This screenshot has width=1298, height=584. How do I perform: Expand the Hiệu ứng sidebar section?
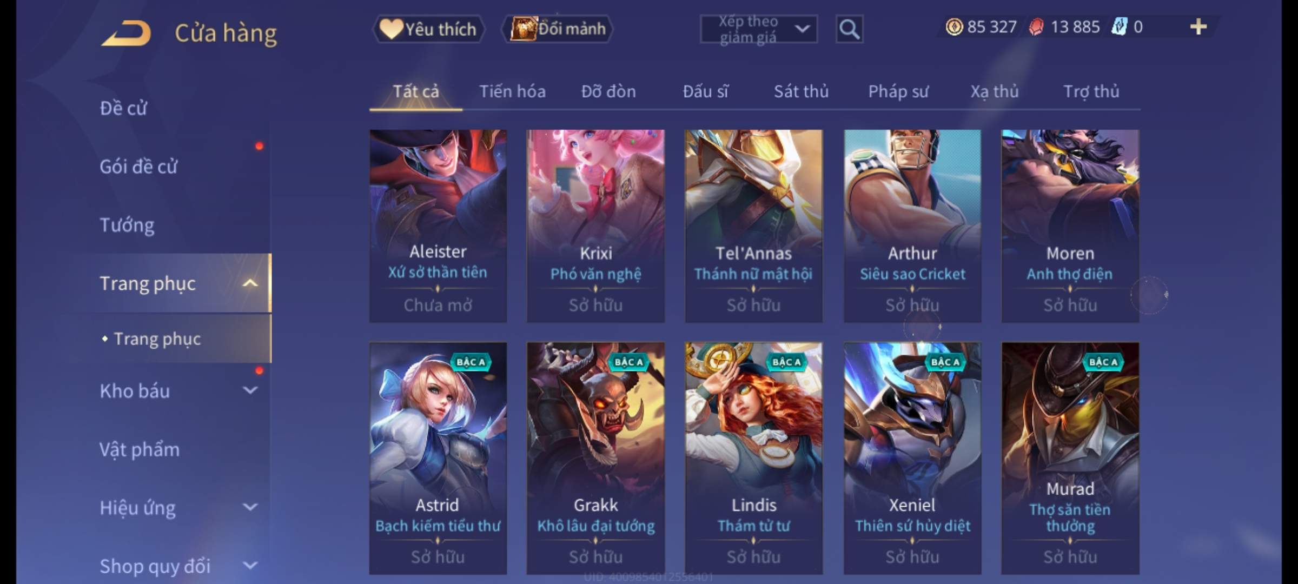pyautogui.click(x=250, y=507)
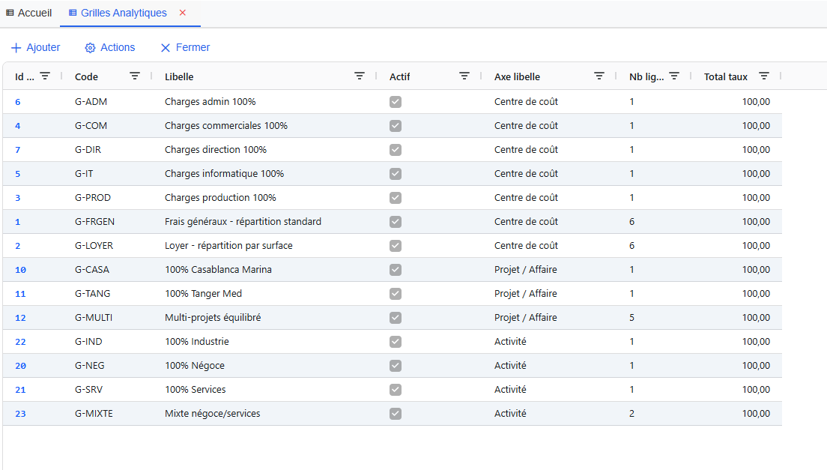Click the Nb lignes link for G-TANG

[631, 294]
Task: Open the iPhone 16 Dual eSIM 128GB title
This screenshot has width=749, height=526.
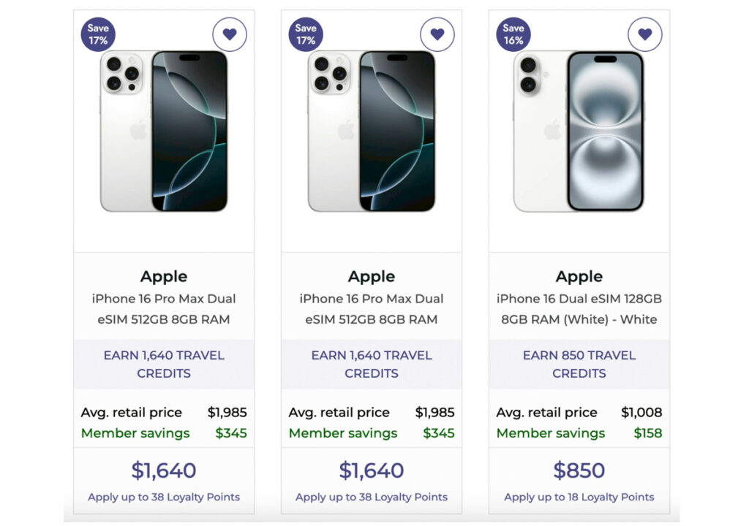Action: tap(579, 309)
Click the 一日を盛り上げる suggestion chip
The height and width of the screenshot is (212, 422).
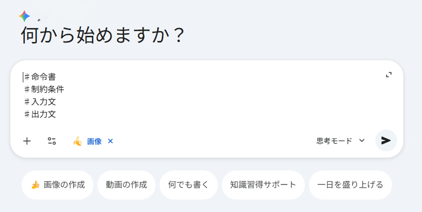click(350, 185)
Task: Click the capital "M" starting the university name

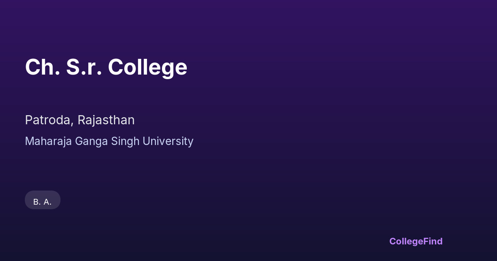Action: pyautogui.click(x=29, y=141)
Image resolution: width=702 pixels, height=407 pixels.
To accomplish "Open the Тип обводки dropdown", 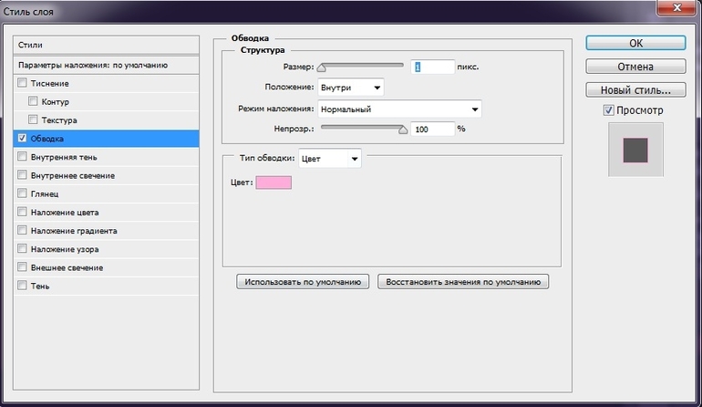I will 330,159.
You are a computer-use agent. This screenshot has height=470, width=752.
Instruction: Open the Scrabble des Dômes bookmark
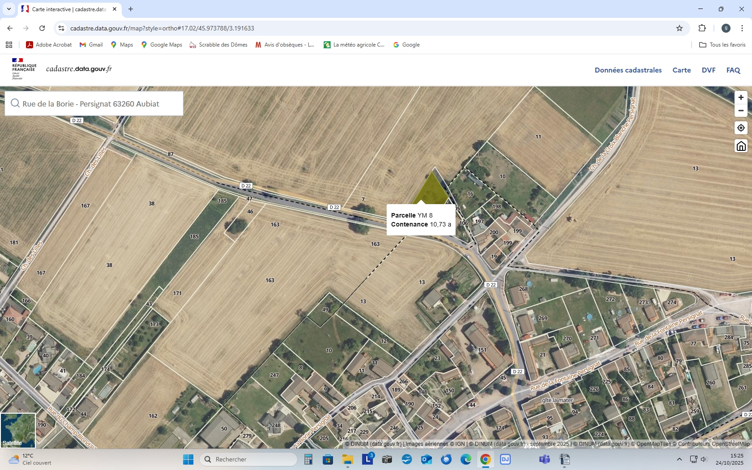click(218, 45)
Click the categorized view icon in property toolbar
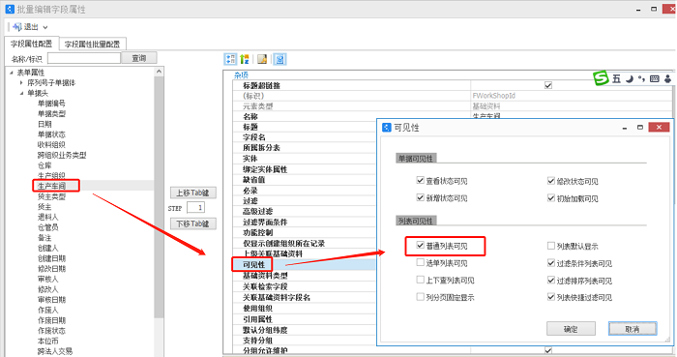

^^^^^^^^^^^^^^^^

# Task to carry out:
Set down the line containing "Instruction: Open the", then every later line through the end of the material, exactly as written; omit any picture.

# Response:
Instruction: Open the Scrabble des Dômes bookmark
click(218, 45)
Click the categorized view icon in property toolbar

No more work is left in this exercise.